## SECCIÓN DE TEXTO
La Plata lo vio nacer un 12 de julio de 1923, en “El Mondongo”, barrio tripero de veredas gastadas y aroma a guiso espeso, donde la dignidad se amasaba con las manos callosas de trabajadores de los frigoríficos. Hijo de carpintero y modista, René Gerónimo Favaloro fue desde chico un corazón grande metido en un cuerpo flaco.
Jugaba en las veredas arboladas de 4 entre 66 y 67, y cerca de su escuela en 116 y 68, a donde asistía con guardapolvo blanco y empezaba a soñar con ser médico. No porque se lo dijeran, sino porque lo sentía en los huesos. Tenía esa fibra de los tipos que no solo curan: también entienden.
Un cuarto de siglo atrás, el 29 de julio del 2000, el país se estremeció ante una noticia que nadie quiso leer dos veces. Favaloro se había disparado en el pecho. Tenía 77 años. Estaba solo en su departamento de Palermo. Dejó cartas. Muchas. Escritas con letra clara, con rabia medida y con la misma precisión con la que operó miles de corazones. No era un impulso, era una decisión.
El hombre que inventó la esperanza de seguir latiendo
René Favaloro estudió medicina en la Universidad Nacional de La Plata. Fue alumno brillante. Rechazó los brillos fáciles. Podría haberse quedado en el circuito médico de los consultorios elegantes. Pero se fue a Jacinto Arauz, un pueblito perdido en La Pampa, donde fue médico rural durante doce años. Allí no solo atendía partos y anginas, también escribía cartas, alfabetizaba, organizaba campañas sanitarias. Su concepción de la medicina era social, humana, total.

## MATERIAL PROPORCIONADO
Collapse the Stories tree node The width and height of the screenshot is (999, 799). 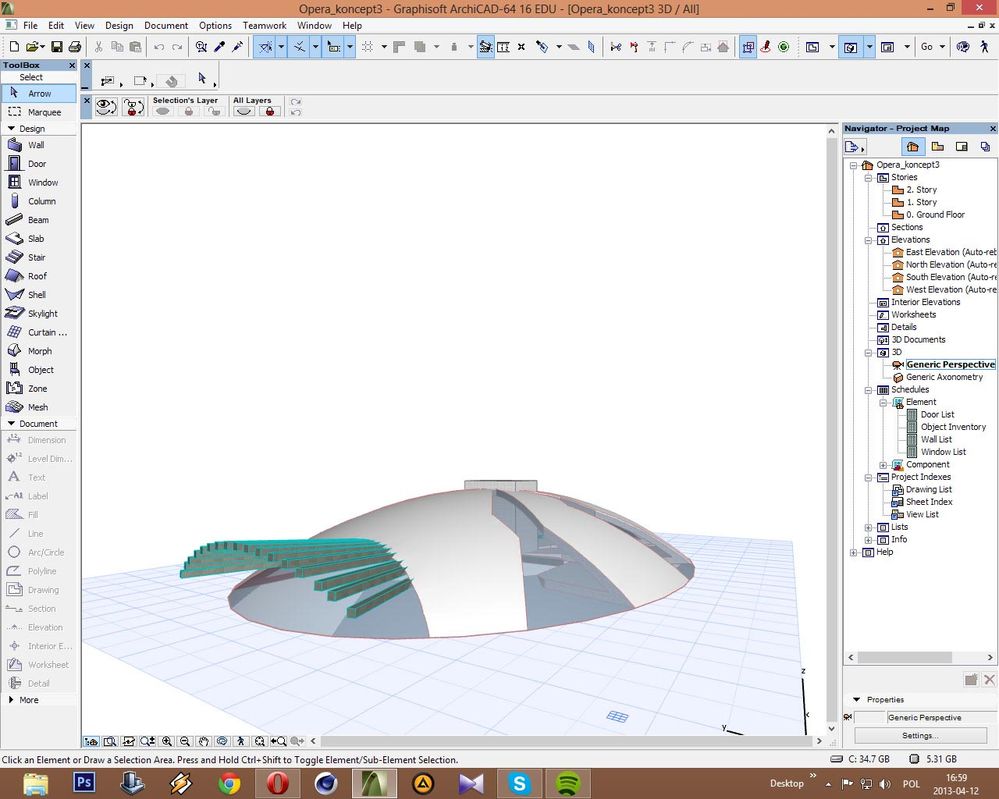point(869,177)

## OBJETIVO DEL EJERCICIO
Traduce al inglés esta oración del texto sobre René Favaloro: "Allí no solo atendía partos y anginas, también escribía cartas, alfabetizaba, organizaba campañas sanitarias." El material no hace falta para resolver la tarea.

## SOLUCIÓN DEL EJERCICIO
There he not only attended births and cases of tonsillitis; he also wrote letters, taught people to read and write, and organized health campaigns.